TASK: Set every entry down again precisely.

Stored records:
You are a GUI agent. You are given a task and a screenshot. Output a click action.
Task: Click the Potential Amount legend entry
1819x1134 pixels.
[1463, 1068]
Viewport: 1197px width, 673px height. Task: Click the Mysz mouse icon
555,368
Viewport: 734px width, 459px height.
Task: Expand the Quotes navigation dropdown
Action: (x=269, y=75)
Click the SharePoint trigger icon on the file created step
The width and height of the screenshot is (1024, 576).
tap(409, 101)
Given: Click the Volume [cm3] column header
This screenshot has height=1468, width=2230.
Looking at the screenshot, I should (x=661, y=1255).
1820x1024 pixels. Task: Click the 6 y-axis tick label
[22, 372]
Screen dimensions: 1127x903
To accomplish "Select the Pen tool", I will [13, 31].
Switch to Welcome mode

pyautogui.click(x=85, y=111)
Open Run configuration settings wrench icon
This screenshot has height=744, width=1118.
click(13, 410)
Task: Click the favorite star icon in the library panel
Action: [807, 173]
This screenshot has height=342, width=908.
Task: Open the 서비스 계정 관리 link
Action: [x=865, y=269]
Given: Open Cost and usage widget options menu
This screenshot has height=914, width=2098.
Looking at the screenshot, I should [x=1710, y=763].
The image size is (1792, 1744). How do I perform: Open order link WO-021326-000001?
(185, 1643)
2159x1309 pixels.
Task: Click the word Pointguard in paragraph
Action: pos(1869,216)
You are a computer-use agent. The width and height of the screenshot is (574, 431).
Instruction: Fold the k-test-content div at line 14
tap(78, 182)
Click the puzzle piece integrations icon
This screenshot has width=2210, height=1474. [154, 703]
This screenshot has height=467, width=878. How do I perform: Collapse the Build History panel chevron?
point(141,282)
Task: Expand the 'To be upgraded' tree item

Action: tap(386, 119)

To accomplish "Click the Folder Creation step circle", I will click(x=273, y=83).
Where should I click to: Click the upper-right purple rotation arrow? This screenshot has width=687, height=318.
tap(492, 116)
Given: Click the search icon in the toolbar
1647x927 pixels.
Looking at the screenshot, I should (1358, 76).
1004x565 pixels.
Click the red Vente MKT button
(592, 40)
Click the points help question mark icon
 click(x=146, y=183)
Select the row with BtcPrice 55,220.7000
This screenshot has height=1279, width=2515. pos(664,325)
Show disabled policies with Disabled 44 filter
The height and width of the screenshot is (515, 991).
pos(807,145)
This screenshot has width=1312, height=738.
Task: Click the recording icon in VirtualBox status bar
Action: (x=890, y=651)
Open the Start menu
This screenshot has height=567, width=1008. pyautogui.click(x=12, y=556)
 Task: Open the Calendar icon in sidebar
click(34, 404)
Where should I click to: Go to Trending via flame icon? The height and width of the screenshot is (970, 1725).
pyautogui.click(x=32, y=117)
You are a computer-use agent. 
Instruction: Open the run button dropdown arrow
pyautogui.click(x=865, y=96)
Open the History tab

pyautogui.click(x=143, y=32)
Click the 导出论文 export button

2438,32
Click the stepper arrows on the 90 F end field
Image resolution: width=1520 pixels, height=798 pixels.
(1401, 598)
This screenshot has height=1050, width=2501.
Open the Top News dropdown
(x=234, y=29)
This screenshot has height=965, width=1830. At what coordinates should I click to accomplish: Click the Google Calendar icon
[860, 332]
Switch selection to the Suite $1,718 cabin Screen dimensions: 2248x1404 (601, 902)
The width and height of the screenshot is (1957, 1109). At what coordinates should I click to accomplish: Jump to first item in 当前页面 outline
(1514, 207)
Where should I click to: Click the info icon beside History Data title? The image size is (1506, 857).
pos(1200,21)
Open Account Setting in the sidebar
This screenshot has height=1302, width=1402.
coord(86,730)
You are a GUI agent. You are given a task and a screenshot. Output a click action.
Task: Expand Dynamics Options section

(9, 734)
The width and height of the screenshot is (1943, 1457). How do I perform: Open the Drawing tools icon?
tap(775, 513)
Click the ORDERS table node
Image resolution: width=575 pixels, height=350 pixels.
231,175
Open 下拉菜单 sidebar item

RESPONSE:
You are a GUI agent. You are given a task and a screenshot. Output a click action.
Task: Click the Potential Amount legend entry
1819x1134 pixels.
[1463, 1068]
Viewport: 1197px width, 673px height. Task: Click the Mysz mouse icon
555,368
Viewport: 734px width, 459px height.
Task: Expand the Quotes navigation dropdown
Action: (x=269, y=75)
Click the SharePoint trigger icon on the file created step
The width and height of the screenshot is (1024, 576).
tap(409, 101)
Given: Click the Volume [cm3] column header
This screenshot has height=1468, width=2230.
Looking at the screenshot, I should (x=661, y=1255).
1820x1024 pixels. Task: Click the 6 y-axis tick label
[22, 372]
Screen dimensions: 1127x903
To accomplish "Select the Pen tool", I will [13, 31].
Switch to Welcome mode

pyautogui.click(x=85, y=111)
Open Run configuration settings wrench icon
This screenshot has height=744, width=1118.
click(13, 410)
Task: Click the favorite star icon in the library panel
Action: [807, 173]
This screenshot has height=342, width=908.
Task: Open the 서비스 계정 관리 link
Action: [x=865, y=269]
Given: Open Cost and usage widget options menu
This screenshot has height=914, width=2098.
Looking at the screenshot, I should [x=1710, y=763].
The image size is (1792, 1744). How do I perform: Open order link WO-021326-000001?
(185, 1643)
2159x1309 pixels.
Task: Click the word Pointguard in paragraph
Action: pos(1869,216)
You are a computer-use agent. The width and height of the screenshot is (574, 431).
Instruction: Fold the k-test-content div at line 14
tap(78, 182)
Click the puzzle piece integrations icon
This screenshot has width=2210, height=1474. [154, 703]
This screenshot has height=467, width=878. How do I perform: Collapse the Build History panel chevron?
point(141,282)
Task: Expand the 'To be upgraded' tree item

Action: tap(386, 119)

To accomplish "Click the Folder Creation step circle", I will click(x=273, y=83).
Where should I click to: Click the upper-right purple rotation arrow? This screenshot has width=687, height=318.
tap(492, 116)
Given: Click the search icon in the toolbar
1647x927 pixels.
Looking at the screenshot, I should (1358, 76).
1004x565 pixels.
Click the red Vente MKT button
(592, 40)
Click the points help question mark icon
 click(x=146, y=183)
Select the row with BtcPrice 55,220.7000
This screenshot has height=1279, width=2515. pos(664,325)
Show disabled policies with Disabled 44 filter
The height and width of the screenshot is (515, 991).
pos(807,145)
This screenshot has width=1312, height=738.
Task: Click the recording icon in VirtualBox status bar
Action: (x=890, y=651)
Open the Start menu
This screenshot has height=567, width=1008. pyautogui.click(x=12, y=556)
 Task: Open the Calendar icon in sidebar
click(34, 404)
Where should I click to: Go to Trending via flame icon? The height and width of the screenshot is (970, 1725).
pyautogui.click(x=32, y=117)
You are a computer-use agent. 
Instruction: Open the run button dropdown arrow
pyautogui.click(x=865, y=96)
Open the History tab

pyautogui.click(x=143, y=32)
Click the 导出论文 export button

2438,32
Click the stepper arrows on the 90 F end field
Image resolution: width=1520 pixels, height=798 pixels.
(1401, 598)
This screenshot has height=1050, width=2501.
Open the Top News dropdown
(x=234, y=29)
This screenshot has height=965, width=1830. At what coordinates should I click to accomplish: Click the Google Calendar icon
[860, 332]
Switch selection to the Suite $1,718 cabin Screen dimensions: 2248x1404 (601, 902)
The width and height of the screenshot is (1957, 1109). At what coordinates should I click to accomplish: Jump to first item in 当前页面 outline
(1514, 207)
Where should I click to: Click the info icon beside History Data title? The image size is (1506, 857).
pos(1200,21)
Open Account Setting in the sidebar
This screenshot has height=1302, width=1402.
coord(86,730)
You are a GUI agent. You are given a task and a screenshot. Output a click action.
Task: Expand Dynamics Options section

(9, 734)
The width and height of the screenshot is (1943, 1457). How do I perform: Open the Drawing tools icon?
tap(775, 513)
Click the ORDERS table node
Image resolution: width=575 pixels, height=350 pixels.
231,175
Open 下拉菜单 sidebar item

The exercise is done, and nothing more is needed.